Dune
John was raised in Queens where he used drawings to communicate with speakers of other languages within his polyglot neighborhood. Later he went to Pratt University.
Schoenherr may be known best as the original illustrator of the dust jacket art of Dune,[6] a 1965 science fiction novel by Frank Herbert that inaugurated a book series and media franchise.[7] He had previously illustrated the serializations of the novel in Analog, an endeavor which secured him a 1965 Hugo Award for Best Professional Artist.[6][8] He later did the art for the Analog serialization of Herbert’s Children of Dune.[6] In 1978 Berkley Books published The Illustrated Dune, an edition of Dune with 33 black-and-white sketch drawings and 8 full-color paintings by Schoenherr.[6][7] Herbert wrote in 1980 that though he had not spoken to Schoenherr prior to the artist creating the paintings, the author was surprised to find that the artwork appeared exactly as he had imagined its fictional subjects, including sandworms, Baron Harkonnen and the Sardaukar.

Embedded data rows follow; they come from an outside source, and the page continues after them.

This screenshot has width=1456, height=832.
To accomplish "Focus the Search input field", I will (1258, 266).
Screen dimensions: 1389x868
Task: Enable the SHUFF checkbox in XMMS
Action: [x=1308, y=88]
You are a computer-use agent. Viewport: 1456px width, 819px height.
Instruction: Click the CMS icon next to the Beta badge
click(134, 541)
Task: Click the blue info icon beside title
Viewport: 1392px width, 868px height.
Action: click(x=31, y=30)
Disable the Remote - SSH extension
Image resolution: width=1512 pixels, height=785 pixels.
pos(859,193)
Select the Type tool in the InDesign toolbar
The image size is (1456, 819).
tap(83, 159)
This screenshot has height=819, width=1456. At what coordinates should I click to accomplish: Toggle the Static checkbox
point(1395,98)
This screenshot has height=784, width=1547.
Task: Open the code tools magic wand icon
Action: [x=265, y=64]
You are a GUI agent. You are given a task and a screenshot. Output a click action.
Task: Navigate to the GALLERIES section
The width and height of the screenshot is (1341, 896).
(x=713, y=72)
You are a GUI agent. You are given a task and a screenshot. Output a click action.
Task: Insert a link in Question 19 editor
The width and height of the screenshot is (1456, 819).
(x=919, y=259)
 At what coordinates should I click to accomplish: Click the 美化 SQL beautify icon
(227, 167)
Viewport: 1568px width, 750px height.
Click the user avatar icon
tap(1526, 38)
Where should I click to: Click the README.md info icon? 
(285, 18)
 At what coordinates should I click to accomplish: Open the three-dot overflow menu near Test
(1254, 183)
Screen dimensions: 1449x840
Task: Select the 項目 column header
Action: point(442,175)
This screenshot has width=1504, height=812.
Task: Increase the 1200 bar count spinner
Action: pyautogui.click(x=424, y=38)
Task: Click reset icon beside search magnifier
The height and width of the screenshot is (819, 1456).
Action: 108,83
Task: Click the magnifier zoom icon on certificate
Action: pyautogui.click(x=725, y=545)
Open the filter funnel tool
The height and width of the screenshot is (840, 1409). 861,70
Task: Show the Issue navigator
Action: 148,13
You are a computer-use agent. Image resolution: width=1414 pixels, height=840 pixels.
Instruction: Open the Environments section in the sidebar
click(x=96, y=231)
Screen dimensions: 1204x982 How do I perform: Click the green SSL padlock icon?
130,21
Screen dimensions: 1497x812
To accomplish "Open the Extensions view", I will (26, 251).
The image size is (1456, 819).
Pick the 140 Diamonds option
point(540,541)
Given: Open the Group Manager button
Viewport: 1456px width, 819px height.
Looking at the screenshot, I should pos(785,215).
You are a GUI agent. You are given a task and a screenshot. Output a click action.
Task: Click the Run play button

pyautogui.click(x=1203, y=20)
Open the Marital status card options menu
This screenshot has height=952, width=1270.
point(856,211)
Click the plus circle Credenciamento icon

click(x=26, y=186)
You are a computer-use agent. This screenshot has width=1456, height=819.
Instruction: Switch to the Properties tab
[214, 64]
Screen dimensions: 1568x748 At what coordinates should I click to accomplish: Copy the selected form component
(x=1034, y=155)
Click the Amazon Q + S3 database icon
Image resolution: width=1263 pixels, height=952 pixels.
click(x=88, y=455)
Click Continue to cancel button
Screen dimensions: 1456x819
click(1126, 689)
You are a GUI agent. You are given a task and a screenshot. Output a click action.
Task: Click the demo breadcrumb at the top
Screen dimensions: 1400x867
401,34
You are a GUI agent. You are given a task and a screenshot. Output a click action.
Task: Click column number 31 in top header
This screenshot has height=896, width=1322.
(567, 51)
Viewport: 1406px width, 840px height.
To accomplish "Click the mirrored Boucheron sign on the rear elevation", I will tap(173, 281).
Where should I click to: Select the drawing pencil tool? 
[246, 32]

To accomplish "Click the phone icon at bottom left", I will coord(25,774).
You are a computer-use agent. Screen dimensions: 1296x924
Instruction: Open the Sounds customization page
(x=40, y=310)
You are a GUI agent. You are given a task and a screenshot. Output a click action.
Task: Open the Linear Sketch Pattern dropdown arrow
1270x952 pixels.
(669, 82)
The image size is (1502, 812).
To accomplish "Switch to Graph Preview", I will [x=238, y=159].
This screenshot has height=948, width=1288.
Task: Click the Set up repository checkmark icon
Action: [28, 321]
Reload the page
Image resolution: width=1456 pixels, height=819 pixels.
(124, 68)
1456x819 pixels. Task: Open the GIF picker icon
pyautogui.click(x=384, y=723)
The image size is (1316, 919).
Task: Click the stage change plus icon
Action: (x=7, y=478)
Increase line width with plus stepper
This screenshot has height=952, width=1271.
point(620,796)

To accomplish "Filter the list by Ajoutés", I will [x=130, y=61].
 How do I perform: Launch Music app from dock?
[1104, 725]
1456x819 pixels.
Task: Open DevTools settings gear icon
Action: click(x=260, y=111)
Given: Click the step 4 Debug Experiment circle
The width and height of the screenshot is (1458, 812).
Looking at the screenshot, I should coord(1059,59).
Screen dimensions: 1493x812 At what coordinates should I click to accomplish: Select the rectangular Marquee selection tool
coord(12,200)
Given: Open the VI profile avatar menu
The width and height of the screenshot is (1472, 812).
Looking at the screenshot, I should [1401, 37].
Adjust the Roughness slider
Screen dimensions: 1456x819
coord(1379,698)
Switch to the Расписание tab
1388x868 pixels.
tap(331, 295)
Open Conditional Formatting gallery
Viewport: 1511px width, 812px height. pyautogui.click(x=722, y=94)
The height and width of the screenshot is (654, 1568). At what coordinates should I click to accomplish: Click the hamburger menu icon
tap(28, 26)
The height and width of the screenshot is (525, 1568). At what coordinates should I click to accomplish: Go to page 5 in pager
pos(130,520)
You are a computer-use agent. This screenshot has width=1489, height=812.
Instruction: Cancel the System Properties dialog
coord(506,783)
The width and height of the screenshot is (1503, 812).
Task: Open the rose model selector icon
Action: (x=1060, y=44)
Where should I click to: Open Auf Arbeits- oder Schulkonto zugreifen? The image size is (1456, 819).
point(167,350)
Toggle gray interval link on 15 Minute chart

Also he gained fame for Dragonriders of Pern stories by Anne McCaffrey, the 1967/1968 novellas “Weyr Search” and “Dragonrider” (each featured on one Analog cover as well) that were subsequently developed as the novel Dragonflight.[14] Schoenherr’s July 1975 cover for Analog has been cited as influential in the designs for the Star Wars character Chewbacca.
Analog was a magazine in which Dune and the Dragon Riders of Pern first appeared in. Among other stories in the magazine he illustrated was Randall Garrett’s The Eye’s Have It which is rereleased in Arkham: Tales from the Flipside Winter Edition.